Osutidine (T-593) is a H2 receptor antagonist which was undergoing development by Toyama Chemical for the treatment of peptic/gastric and duodenal ulcers. It is a beta-hydroxyphenethylamine derivative with both antisecretory and cytoprotective properties. Osutidine inhibited the histamine-induced cAMP generation in a concentration-dependent manner. Osutidine suppressed the maximal response of the histamine-induced positive chronotropic response, indicating that the compound is unsurmountable H2-antagonists. The metabolism of Osutidine in humans may not differ from that of rodents and dogs. No clinically relevant accumulation occurred following repeated dosage. In the single oral and subcutaneous dose toxicity studies in rats, there were no dead animals. The oral LD50 value was greater than 5 g/kg for both sexes, and there was no abnormality in general signs. An oral formulation of the drug was in phase III clinical trials in Japan, however Toyama has dropped it from clinical development.
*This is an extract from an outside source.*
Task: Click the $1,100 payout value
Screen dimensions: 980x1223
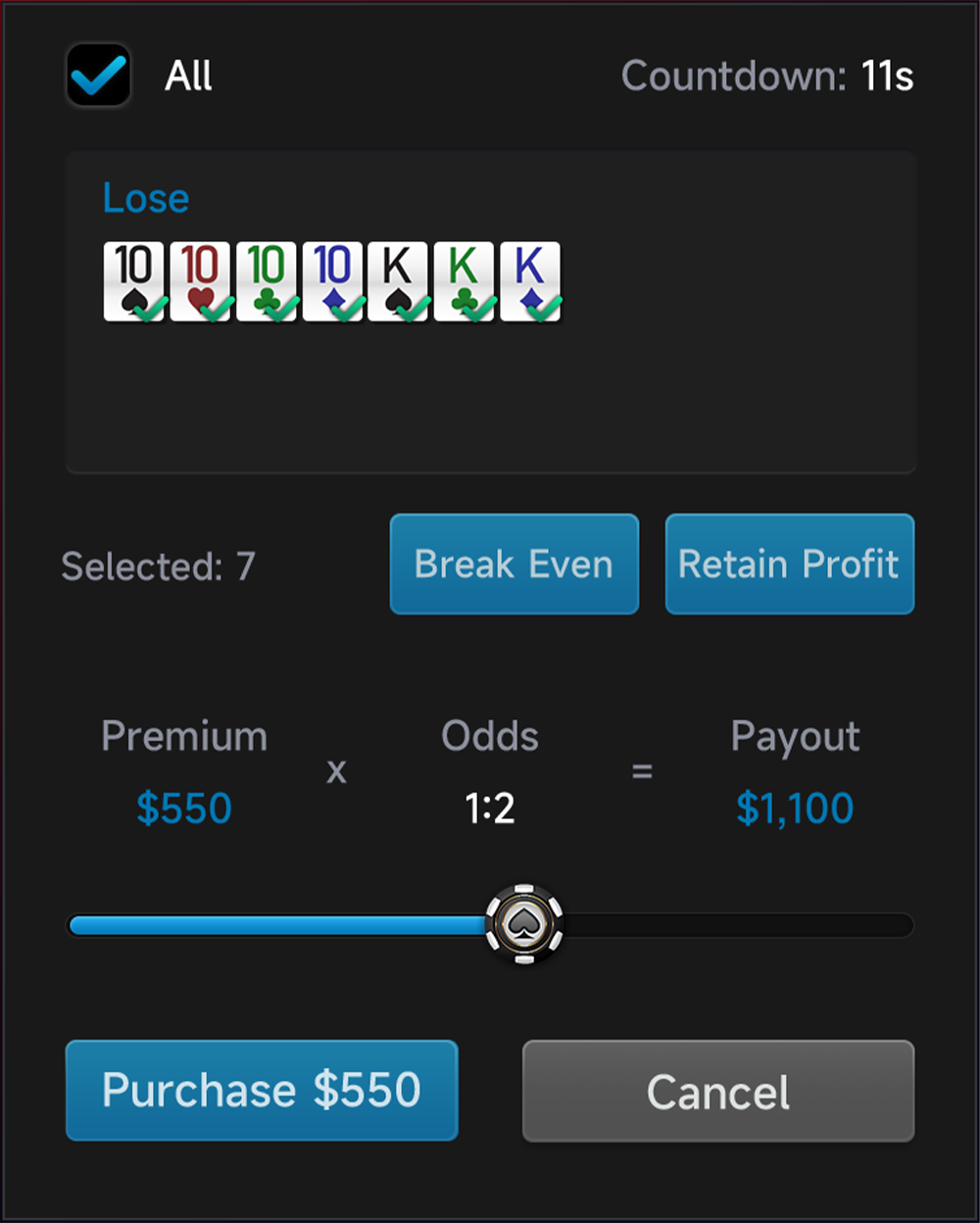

Aclatonium (also known as aclatonium napadisilate) is a cholinergic agonist that has been developed and used in Asia as an activator of gastrointestinal motility.

Iguratimod, a methanesulfonanilide, is an anti-inflammatory drug for the treatment of rheumatoid arthritis that has been developed exclusively in Japan and China. It inhibits the production of immunoglobulins and various inflammatory cytokines (interleukin-1, -6 and -8 and TNF), and exerts anabolic effects on bone metabolism by stimulating osteoblastic differentiation and inhibiting osteoclastogenesis. On the molecular level, it inhibits the nuclear transcription factor NF-κB but not its inhibitor, IκBα. In addition to these immunomodulatory and other long-lasting effects, iguratimod inhibits cyclooxygenase-2, which provides a synergistic short-term action against pain and inflammation. Efficacy and tolerability are comparable to salazosulfapyridine, and probably also to methotrexate. Combination with methotrexate is synergistic in patients with insufficient response to methotrexate and does not significantly increase adverse events.

Tosufloxacin is a fluoroquinolone antibacterial agent. Tosufloxacin is an inhibitor of bacterial DNA gyrase and topoisomerase IV. Tosufloxacin is indicated for the treatment of various infections such as skin, respiratory, urinary, gynecologic, ophthalmologic, otolaryngologic, dental infections. Fluoroquinolones including tosufloxacin have a potential risk of inducing cartilage and joint toxicity in children. It is also associated with severe thrombocytopenia and nephritis, and hepatotoxicity.